DATA PROVIDED:

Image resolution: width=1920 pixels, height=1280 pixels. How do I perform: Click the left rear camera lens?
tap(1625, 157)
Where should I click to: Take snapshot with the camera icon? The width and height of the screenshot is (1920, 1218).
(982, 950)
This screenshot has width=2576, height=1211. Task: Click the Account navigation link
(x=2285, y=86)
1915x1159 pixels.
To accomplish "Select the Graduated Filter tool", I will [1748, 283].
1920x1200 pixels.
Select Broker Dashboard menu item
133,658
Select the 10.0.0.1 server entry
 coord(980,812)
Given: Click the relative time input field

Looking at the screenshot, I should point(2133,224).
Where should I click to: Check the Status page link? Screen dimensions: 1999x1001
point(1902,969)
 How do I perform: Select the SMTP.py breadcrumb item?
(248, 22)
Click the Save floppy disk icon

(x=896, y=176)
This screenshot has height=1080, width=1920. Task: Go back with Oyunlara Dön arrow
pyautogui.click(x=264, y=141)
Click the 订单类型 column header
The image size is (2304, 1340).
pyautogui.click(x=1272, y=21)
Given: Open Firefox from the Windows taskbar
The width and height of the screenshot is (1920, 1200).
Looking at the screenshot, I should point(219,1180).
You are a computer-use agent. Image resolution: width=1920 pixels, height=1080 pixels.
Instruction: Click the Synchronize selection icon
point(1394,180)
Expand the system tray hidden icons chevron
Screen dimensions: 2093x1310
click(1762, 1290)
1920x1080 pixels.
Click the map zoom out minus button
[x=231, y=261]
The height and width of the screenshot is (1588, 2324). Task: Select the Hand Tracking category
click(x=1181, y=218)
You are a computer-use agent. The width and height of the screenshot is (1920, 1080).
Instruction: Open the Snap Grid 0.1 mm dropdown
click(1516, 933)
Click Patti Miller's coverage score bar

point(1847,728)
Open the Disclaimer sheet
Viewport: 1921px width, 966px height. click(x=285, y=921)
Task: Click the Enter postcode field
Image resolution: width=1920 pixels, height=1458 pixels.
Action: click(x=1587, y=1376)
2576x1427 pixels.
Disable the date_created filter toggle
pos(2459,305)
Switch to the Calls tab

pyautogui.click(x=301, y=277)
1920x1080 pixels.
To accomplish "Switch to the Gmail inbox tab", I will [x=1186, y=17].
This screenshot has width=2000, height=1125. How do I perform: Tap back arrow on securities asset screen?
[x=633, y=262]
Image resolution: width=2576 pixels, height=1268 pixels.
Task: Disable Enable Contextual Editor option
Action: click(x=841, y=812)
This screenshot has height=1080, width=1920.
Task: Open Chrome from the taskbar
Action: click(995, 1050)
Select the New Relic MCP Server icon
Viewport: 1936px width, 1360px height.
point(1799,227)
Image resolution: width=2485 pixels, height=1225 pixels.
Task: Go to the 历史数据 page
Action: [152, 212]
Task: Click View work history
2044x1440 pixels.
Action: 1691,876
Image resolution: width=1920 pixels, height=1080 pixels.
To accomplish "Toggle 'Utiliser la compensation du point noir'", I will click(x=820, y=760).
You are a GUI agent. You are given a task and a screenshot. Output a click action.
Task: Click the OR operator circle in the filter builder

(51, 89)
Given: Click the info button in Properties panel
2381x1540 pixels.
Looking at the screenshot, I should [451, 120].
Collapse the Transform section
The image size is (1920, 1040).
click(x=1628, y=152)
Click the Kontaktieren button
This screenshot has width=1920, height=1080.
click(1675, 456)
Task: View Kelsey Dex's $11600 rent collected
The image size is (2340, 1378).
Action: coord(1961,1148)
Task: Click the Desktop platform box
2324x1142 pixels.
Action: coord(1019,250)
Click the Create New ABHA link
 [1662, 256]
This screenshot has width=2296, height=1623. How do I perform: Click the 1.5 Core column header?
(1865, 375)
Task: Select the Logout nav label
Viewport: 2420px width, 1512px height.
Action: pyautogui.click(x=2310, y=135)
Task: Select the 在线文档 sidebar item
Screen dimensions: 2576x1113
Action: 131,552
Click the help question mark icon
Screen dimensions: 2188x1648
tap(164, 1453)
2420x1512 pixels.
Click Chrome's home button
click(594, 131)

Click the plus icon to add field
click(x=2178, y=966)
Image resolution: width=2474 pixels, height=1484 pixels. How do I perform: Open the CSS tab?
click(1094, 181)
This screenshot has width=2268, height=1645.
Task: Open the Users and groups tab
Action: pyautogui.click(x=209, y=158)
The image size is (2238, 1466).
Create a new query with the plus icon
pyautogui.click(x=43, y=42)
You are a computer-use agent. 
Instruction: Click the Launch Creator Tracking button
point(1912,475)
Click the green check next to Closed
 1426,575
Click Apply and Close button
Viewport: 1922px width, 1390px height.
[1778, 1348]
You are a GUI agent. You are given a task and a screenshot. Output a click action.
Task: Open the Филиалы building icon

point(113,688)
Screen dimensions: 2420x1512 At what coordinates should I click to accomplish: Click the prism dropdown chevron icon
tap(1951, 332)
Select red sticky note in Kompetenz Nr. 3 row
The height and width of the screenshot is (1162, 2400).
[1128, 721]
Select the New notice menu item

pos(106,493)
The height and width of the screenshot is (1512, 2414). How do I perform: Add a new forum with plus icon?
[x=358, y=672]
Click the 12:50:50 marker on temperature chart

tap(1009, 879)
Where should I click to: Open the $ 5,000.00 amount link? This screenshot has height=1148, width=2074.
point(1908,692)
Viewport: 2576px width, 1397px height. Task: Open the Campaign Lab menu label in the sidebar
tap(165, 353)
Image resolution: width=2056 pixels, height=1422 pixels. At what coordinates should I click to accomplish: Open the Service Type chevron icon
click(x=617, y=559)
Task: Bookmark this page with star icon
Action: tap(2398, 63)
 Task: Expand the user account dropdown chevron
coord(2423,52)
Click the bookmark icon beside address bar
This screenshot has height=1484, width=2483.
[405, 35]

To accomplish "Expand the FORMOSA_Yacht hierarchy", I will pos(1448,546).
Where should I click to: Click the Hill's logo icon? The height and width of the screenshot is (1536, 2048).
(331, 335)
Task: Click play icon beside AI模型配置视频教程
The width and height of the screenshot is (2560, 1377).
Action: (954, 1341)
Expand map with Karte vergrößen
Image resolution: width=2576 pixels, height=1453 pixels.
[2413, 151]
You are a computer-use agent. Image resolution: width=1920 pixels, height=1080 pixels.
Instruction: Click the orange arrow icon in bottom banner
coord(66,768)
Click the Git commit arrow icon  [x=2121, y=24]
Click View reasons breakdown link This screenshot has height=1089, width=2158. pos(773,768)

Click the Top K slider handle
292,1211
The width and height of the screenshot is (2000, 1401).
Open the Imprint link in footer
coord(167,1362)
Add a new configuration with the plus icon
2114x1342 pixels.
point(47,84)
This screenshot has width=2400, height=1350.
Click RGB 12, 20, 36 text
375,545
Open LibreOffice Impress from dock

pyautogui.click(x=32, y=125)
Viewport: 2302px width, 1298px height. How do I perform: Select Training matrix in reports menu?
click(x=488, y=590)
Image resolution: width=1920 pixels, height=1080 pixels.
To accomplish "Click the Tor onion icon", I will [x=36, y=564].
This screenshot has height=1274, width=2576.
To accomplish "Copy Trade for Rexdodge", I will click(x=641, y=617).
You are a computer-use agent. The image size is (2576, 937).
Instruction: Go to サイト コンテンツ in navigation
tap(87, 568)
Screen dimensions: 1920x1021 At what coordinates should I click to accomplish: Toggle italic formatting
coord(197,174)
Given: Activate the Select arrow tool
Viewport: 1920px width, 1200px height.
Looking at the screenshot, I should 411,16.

TASK: Write out the listing exactly, keeping every character.

SOLUTION BELOW:
Image resolution: width=1920 pixels, height=1280 pixels. How do I perform: Click the left rear camera lens?
tap(1625, 157)
Where should I click to: Take snapshot with the camera icon? The width and height of the screenshot is (1920, 1218).
(982, 950)
This screenshot has width=2576, height=1211. Task: Click the Account navigation link
(x=2285, y=86)
1915x1159 pixels.
To accomplish "Select the Graduated Filter tool", I will [1748, 283].
1920x1200 pixels.
Select Broker Dashboard menu item
133,658
Select the 10.0.0.1 server entry
 coord(980,812)
Given: Click the relative time input field

Looking at the screenshot, I should point(2133,224).
Where should I click to: Check the Status page link? Screen dimensions: 1999x1001
point(1902,969)
 How do I perform: Select the SMTP.py breadcrumb item?
(248, 22)
Click the Save floppy disk icon

(x=896, y=176)
This screenshot has height=1080, width=1920. Task: Go back with Oyunlara Dön arrow
pyautogui.click(x=264, y=141)
Click the 订单类型 column header
The image size is (2304, 1340).
pyautogui.click(x=1272, y=21)
Given: Open Firefox from the Windows taskbar
The width and height of the screenshot is (1920, 1200).
Looking at the screenshot, I should point(219,1180).
You are a computer-use agent. Image resolution: width=1920 pixels, height=1080 pixels.
Instruction: Click the Synchronize selection icon
point(1394,180)
Expand the system tray hidden icons chevron
Screen dimensions: 2093x1310
click(1762, 1290)
1920x1080 pixels.
Click the map zoom out minus button
[x=231, y=261]
The height and width of the screenshot is (1588, 2324). Task: Select the Hand Tracking category
click(x=1181, y=218)
You are a computer-use agent. The width and height of the screenshot is (1920, 1080).
Instruction: Open the Snap Grid 0.1 mm dropdown
click(1516, 933)
Click Patti Miller's coverage score bar

point(1847,728)
Open the Disclaimer sheet
Viewport: 1921px width, 966px height. click(x=285, y=921)
Task: Click the Enter postcode field
Image resolution: width=1920 pixels, height=1458 pixels.
Action: click(x=1587, y=1376)
2576x1427 pixels.
Disable the date_created filter toggle
pos(2459,305)
Switch to the Calls tab

pyautogui.click(x=301, y=277)
1920x1080 pixels.
To accomplish "Switch to the Gmail inbox tab", I will [x=1186, y=17].
This screenshot has width=2000, height=1125. How do I perform: Tap back arrow on securities asset screen?
[x=633, y=262]
Image resolution: width=2576 pixels, height=1268 pixels.
Task: Disable Enable Contextual Editor option
Action: click(x=841, y=812)
This screenshot has height=1080, width=1920.
Task: Open Chrome from the taskbar
Action: click(995, 1050)
Select the New Relic MCP Server icon
Viewport: 1936px width, 1360px height.
point(1799,227)
Image resolution: width=2485 pixels, height=1225 pixels.
Task: Go to the 历史数据 page
Action: [152, 212]
Task: Click View work history
2044x1440 pixels.
Action: 1691,876
Image resolution: width=1920 pixels, height=1080 pixels.
To accomplish "Toggle 'Utiliser la compensation du point noir'", I will click(x=820, y=760).
You are a GUI agent. You are given a task and a screenshot. Output a click action.
Task: Click the OR operator circle in the filter builder

(51, 89)
Given: Click the info button in Properties panel
2381x1540 pixels.
Looking at the screenshot, I should [451, 120].
Collapse the Transform section
The image size is (1920, 1040).
click(x=1628, y=152)
Click the Kontaktieren button
This screenshot has width=1920, height=1080.
click(1675, 456)
Task: View Kelsey Dex's $11600 rent collected
The image size is (2340, 1378).
Action: coord(1961,1148)
Task: Click the Desktop platform box
2324x1142 pixels.
Action: coord(1019,250)
Click the Create New ABHA link
 [1662, 256]
This screenshot has width=2296, height=1623. How do I perform: Click the 1.5 Core column header?
(1865, 375)
Task: Select the Logout nav label
Viewport: 2420px width, 1512px height.
Action: pyautogui.click(x=2310, y=135)
Task: Select the 在线文档 sidebar item
Screen dimensions: 2576x1113
Action: 131,552
Click the help question mark icon
Screen dimensions: 2188x1648
tap(164, 1453)
2420x1512 pixels.
Click Chrome's home button
click(594, 131)

Click the plus icon to add field
click(x=2178, y=966)
Image resolution: width=2474 pixels, height=1484 pixels. How do I perform: Open the CSS tab?
click(1094, 181)
This screenshot has width=2268, height=1645.
Task: Open the Users and groups tab
Action: pyautogui.click(x=209, y=158)
The image size is (2238, 1466).
Create a new query with the plus icon
pyautogui.click(x=43, y=42)
You are a computer-use agent. 
Instruction: Click the Launch Creator Tracking button
point(1912,475)
Click the green check next to Closed
 1426,575
Click Apply and Close button
Viewport: 1922px width, 1390px height.
[1778, 1348]
You are a GUI agent. You are given a task and a screenshot. Output a click action.
Task: Open the Филиалы building icon

point(113,688)
Screen dimensions: 2420x1512 At what coordinates should I click to accomplish: Click the prism dropdown chevron icon
tap(1951, 332)
Select red sticky note in Kompetenz Nr. 3 row
The height and width of the screenshot is (1162, 2400).
[1128, 721]
Select the New notice menu item

pos(106,493)
The height and width of the screenshot is (1512, 2414). How do I perform: Add a new forum with plus icon?
[x=358, y=672]
Click the 12:50:50 marker on temperature chart

tap(1009, 879)
Where should I click to: Open the $ 5,000.00 amount link? This screenshot has height=1148, width=2074.
point(1908,692)
Viewport: 2576px width, 1397px height. Task: Open the Campaign Lab menu label in the sidebar
tap(165, 353)
Image resolution: width=2056 pixels, height=1422 pixels. At what coordinates should I click to accomplish: Open the Service Type chevron icon
click(x=617, y=559)
Task: Bookmark this page with star icon
Action: tap(2398, 63)
 Task: Expand the user account dropdown chevron
coord(2423,52)
Click the bookmark icon beside address bar
This screenshot has height=1484, width=2483.
[405, 35]

To accomplish "Expand the FORMOSA_Yacht hierarchy", I will pos(1448,546).
Where should I click to: Click the Hill's logo icon? The height and width of the screenshot is (1536, 2048).
(331, 335)
Task: Click play icon beside AI模型配置视频教程
The width and height of the screenshot is (2560, 1377).
Action: (954, 1341)
Expand map with Karte vergrößen
Image resolution: width=2576 pixels, height=1453 pixels.
[2413, 151]
You are a computer-use agent. Image resolution: width=1920 pixels, height=1080 pixels.
Instruction: Click the orange arrow icon in bottom banner
coord(66,768)
Click the Git commit arrow icon  [x=2121, y=24]
Click View reasons breakdown link This screenshot has height=1089, width=2158. pos(773,768)

Click the Top K slider handle
292,1211
The width and height of the screenshot is (2000, 1401).
Open the Imprint link in footer
coord(167,1362)
Add a new configuration with the plus icon
2114x1342 pixels.
point(47,84)
This screenshot has width=2400, height=1350.
Click RGB 12, 20, 36 text
375,545
Open LibreOffice Impress from dock

pyautogui.click(x=32, y=125)
Viewport: 2302px width, 1298px height. How do I perform: Select Training matrix in reports menu?
click(x=488, y=590)
Image resolution: width=1920 pixels, height=1080 pixels.
To accomplish "Click the Tor onion icon", I will [x=36, y=564].
This screenshot has height=1274, width=2576.
To accomplish "Copy Trade for Rexdodge", I will click(x=641, y=617).
You are a computer-use agent. The image size is (2576, 937).
Instruction: Go to サイト コンテンツ in navigation
tap(87, 568)
Screen dimensions: 1920x1021 At what coordinates should I click to accomplish: Toggle italic formatting
coord(197,174)
Given: Activate the Select arrow tool
Viewport: 1920px width, 1200px height.
Looking at the screenshot, I should 411,16.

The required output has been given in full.